- Problem statement -
Please list each line of the data below that contains the word "chevron".

— BEGIN Available records —

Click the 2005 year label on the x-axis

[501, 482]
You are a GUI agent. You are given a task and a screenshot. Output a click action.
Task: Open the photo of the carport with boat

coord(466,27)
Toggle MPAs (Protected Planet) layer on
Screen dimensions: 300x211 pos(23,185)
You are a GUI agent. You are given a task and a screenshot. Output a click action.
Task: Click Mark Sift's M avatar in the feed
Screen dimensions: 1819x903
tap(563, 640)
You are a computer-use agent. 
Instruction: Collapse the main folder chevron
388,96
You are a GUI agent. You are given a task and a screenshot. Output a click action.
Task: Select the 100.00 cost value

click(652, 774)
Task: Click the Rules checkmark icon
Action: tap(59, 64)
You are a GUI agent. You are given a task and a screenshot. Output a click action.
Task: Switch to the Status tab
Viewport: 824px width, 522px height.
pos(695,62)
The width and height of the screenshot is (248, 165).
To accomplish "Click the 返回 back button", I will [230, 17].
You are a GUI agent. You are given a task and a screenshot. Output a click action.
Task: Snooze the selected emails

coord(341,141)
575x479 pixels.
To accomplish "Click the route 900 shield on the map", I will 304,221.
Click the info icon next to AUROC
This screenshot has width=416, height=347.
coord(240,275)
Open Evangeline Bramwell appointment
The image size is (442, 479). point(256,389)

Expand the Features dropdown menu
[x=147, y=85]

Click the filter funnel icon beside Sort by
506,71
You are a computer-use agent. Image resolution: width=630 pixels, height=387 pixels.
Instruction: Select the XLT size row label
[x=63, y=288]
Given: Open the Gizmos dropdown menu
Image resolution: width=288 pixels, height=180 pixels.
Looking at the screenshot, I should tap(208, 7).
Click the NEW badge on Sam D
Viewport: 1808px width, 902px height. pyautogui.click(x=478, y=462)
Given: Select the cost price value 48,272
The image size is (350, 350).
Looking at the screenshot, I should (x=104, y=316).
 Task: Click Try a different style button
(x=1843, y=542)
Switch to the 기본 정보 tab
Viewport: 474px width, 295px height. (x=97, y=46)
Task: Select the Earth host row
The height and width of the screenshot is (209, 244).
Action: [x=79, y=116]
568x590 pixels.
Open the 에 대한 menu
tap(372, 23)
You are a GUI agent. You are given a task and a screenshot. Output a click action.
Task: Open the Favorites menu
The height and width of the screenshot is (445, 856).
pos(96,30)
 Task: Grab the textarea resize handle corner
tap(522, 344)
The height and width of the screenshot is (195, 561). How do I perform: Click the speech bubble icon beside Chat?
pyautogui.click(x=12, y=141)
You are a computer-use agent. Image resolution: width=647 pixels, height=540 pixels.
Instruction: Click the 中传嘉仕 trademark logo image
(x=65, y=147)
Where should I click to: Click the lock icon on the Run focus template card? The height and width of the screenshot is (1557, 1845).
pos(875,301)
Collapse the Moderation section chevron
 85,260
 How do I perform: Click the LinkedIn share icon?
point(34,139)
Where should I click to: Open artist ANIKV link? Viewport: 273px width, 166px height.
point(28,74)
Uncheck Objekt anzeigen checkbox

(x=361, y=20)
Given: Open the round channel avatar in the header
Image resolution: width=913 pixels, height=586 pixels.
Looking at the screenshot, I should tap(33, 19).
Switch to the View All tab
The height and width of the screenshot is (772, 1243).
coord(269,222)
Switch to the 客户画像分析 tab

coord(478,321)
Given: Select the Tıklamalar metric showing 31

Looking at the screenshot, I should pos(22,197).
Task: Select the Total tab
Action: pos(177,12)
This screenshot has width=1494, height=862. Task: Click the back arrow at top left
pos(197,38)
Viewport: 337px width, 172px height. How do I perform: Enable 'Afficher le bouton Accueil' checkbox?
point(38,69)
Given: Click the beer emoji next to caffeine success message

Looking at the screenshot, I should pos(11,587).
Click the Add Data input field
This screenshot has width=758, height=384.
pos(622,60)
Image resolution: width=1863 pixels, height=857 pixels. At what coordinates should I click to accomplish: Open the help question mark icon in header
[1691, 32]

— END Available records —

- Exercise result -
Instruction: Collapse the main folder chevron
Collapse the Moderation section chevron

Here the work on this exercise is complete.